Identification of salivary proteins at oil–water interfaces stabilized by lysozyme and β-lactoglobulin

In this research, we investigated the interaction occurring between oil-in-water emulsion droplets, stabilized by different emulsifiers, i.e. lysozyme and β-lactoglobulin (β-lg), and salivary proteins (SPs) with a molecular mass (Mr) above about 10 kDa. Different techniques, i.e. infrared spectroscopy, Western blotting, PAS staining and SDS-PAGE coupled to MS, were employed for this purpose. This study demonstrated the interaction between several salivary proteins and the emulsifiers at the oil–water interfaces. In particular, results show that the high Mr mucin MUC5B was strongly bound to lysozyme stabilized emulsions, whereas β-lg stabilized emulsions associated with MUC7 and, moderately, with MUC5B. Furthermore, we observed that salivary proteins in the range Mr 10–100 kDa associated differently with emulsion droplets.

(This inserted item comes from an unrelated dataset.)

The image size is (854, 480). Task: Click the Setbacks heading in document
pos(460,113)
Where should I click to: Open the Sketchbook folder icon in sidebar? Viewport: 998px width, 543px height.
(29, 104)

A large majority of SPs was found to interact with lysozyme stabilized emulsion droplets whilst in case of β-lg stabilized emulsions, the SPs distribute more evenly between the fraction associated and non-associated with the droplets. A clear example is α-amylase (Mr ∼ 55 kDa) which predominantly associates with lysozyme stabilized emulsion droplets, but not with β-lg emulsion droplets. To conclude, our findings indicate that adsorption/association of salivary protein components onto the emulsion droplets is related to the type of emulsifying proteins at the oil–water interfaces and it is probably driven by the overall net charge at the droplet's oil–water interfaces, i.e. positive for lysozyme stabilized emulsions and negative for β-lactoglobulin stabilized emulsion at neutral pH.